Information:

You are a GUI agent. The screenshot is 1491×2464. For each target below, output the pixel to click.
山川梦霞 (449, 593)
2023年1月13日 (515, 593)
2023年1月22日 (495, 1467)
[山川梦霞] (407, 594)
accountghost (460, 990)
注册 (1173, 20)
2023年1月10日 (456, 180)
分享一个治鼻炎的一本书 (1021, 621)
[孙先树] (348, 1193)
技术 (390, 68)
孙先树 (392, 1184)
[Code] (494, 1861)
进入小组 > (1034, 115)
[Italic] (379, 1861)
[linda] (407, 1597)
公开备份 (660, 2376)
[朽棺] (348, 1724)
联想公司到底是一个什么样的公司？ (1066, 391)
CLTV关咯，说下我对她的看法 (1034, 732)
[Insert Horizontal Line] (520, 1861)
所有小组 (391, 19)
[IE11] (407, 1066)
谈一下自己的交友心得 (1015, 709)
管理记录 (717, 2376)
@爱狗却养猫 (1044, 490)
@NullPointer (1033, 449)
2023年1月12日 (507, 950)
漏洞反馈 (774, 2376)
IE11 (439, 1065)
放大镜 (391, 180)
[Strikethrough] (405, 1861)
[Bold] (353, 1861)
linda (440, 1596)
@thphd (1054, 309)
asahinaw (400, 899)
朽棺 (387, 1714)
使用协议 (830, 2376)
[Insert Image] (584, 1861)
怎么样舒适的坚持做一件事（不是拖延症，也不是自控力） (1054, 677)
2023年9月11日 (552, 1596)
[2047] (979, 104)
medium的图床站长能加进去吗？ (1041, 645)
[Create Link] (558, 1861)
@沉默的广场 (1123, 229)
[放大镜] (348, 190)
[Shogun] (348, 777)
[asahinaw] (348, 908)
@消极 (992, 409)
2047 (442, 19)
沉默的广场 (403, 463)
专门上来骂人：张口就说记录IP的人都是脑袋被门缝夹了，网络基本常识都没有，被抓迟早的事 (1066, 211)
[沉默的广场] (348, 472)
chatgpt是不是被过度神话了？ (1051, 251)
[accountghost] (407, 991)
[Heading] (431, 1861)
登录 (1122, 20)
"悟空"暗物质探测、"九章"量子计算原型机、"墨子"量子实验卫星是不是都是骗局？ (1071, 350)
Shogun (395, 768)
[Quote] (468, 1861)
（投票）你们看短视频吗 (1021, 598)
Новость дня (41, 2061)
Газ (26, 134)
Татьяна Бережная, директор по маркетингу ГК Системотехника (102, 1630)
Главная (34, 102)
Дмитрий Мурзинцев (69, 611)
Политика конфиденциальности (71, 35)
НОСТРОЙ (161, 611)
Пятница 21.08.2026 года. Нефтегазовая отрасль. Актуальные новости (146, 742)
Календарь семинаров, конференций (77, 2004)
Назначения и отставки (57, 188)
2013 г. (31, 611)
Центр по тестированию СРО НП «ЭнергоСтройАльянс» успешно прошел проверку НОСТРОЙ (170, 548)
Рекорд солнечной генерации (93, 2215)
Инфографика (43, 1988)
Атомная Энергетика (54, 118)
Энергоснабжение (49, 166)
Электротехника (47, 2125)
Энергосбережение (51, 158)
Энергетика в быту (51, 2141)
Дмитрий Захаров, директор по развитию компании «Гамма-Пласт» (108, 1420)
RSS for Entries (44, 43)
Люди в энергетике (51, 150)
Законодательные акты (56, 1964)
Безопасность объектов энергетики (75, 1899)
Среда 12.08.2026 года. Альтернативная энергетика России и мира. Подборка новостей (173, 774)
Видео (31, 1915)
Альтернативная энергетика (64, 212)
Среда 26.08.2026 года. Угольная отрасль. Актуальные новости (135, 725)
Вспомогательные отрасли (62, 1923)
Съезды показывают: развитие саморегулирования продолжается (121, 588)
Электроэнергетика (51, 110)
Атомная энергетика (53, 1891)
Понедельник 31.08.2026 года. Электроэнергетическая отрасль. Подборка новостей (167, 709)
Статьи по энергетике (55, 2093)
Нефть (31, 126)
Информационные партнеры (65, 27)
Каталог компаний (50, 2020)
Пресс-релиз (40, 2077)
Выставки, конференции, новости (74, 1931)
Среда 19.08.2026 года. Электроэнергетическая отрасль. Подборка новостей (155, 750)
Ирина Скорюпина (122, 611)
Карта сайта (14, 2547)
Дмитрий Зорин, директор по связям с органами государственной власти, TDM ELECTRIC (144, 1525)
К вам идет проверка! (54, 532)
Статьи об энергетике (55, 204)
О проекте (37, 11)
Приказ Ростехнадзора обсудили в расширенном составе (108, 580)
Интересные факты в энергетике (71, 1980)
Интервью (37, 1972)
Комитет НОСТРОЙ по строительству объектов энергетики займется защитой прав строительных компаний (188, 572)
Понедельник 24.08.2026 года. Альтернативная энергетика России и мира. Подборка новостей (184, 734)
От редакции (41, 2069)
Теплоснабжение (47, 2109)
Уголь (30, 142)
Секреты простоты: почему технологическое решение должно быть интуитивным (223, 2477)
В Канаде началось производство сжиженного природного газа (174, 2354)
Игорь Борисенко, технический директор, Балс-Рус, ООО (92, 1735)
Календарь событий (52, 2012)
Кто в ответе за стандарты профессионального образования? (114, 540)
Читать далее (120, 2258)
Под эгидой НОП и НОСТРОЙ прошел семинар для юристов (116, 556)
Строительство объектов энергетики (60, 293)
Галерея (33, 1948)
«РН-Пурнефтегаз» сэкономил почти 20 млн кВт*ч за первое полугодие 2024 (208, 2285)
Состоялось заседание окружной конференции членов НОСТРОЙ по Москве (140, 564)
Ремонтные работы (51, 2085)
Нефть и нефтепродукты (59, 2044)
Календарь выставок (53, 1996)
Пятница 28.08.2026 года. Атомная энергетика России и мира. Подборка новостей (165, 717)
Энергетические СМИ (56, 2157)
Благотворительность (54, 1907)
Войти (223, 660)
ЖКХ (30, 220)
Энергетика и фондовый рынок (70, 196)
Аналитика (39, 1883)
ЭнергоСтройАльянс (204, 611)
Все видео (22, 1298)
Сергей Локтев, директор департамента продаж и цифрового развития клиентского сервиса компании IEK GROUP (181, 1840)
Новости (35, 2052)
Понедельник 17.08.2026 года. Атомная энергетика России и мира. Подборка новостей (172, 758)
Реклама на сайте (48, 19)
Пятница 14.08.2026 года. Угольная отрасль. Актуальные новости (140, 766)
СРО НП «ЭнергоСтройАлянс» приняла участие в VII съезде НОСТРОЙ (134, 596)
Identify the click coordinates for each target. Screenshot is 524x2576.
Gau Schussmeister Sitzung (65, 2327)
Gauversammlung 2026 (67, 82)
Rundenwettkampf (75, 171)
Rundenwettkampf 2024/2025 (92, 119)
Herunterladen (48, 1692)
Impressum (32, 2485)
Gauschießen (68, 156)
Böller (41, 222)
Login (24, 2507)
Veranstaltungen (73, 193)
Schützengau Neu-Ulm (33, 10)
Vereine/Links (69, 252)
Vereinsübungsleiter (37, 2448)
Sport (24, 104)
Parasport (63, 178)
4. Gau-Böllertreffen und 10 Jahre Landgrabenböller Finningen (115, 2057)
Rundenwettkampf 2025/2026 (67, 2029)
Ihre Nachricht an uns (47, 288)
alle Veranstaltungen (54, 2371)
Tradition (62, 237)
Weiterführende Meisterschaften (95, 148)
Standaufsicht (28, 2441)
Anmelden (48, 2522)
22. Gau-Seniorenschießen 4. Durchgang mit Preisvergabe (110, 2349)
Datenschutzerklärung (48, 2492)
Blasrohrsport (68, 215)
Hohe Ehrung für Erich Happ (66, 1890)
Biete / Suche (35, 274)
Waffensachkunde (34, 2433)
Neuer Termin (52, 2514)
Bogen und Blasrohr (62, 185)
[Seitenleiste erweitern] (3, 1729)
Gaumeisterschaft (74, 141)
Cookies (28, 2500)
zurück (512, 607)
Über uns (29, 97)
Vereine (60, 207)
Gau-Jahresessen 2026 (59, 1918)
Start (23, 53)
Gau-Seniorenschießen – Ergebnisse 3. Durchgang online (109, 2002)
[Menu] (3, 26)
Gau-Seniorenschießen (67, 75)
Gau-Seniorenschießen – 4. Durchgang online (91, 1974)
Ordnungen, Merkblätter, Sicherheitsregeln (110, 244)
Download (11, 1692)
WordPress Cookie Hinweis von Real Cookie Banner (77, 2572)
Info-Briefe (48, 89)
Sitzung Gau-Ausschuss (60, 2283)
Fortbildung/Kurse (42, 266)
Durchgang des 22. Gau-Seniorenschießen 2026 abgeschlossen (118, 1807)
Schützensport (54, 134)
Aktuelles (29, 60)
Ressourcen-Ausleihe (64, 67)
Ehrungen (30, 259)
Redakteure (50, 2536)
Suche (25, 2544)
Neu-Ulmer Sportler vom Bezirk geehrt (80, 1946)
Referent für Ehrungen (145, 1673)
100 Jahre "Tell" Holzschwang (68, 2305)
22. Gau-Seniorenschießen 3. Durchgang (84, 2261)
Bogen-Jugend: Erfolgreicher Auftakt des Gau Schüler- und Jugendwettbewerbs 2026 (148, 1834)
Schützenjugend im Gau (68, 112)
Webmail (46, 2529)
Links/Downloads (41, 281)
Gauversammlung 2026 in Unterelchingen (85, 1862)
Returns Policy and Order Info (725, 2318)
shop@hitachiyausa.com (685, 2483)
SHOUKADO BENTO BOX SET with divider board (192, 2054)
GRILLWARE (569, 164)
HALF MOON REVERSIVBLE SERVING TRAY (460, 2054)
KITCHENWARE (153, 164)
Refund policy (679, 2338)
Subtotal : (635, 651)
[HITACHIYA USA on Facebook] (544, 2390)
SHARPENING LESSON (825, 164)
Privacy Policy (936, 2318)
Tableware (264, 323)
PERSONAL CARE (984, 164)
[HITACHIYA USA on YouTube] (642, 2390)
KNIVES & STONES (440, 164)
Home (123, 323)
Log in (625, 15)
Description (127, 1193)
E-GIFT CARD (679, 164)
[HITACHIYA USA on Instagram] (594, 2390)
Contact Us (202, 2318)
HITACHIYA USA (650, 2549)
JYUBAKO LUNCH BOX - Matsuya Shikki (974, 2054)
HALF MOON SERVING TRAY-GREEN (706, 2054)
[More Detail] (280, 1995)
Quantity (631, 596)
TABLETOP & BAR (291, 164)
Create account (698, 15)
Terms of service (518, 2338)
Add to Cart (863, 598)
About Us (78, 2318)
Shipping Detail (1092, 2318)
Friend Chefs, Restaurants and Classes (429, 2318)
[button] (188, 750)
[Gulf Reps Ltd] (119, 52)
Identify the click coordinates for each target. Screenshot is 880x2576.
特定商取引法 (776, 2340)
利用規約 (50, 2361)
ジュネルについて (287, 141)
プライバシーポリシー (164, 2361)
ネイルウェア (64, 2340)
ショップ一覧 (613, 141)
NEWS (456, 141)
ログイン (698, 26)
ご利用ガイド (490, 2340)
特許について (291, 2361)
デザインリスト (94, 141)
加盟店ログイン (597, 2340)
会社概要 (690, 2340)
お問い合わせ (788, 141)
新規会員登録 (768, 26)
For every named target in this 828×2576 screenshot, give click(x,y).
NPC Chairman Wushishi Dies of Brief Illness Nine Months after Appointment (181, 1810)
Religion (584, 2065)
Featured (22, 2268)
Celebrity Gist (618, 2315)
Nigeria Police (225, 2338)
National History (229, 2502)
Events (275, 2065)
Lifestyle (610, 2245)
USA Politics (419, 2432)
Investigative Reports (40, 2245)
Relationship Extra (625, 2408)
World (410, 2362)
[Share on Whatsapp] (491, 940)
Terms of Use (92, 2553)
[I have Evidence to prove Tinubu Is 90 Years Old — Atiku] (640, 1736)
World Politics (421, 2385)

Work request:
A word-for-word copy of the lines above from the one with "Энергосбережение (51, 158)" through the one with "Понедельник 31.08.2026 года.", inclusive, is the only output wanted.

Written answer:
Энергосбережение (51, 158)
Энергетика в быту (51, 2141)
Дмитрий Захаров, директор по развитию компании «Гамма-Пласт» (108, 1420)
RSS for Entries (44, 43)
Люди в энергетике (51, 150)
Законодательные акты (56, 1964)
Безопасность объектов энергетики (75, 1899)
Среда 12.08.2026 года. Альтернативная энергетика России и мира. Подборка новостей (173, 774)
Видео (31, 1915)
Альтернативная энергетика (64, 212)
Среда 26.08.2026 года. Угольная отрасль. Актуальные новости (135, 725)
Вспомогательные отрасли (62, 1923)
Съезды показывают: развитие саморегулирования продолжается (121, 588)
Электроэнергетика (51, 110)
Атомная энергетика (53, 1891)
Понедельник 31.08.2026 года. Электроэнергетическая отрасль. Подборка новостей (167, 709)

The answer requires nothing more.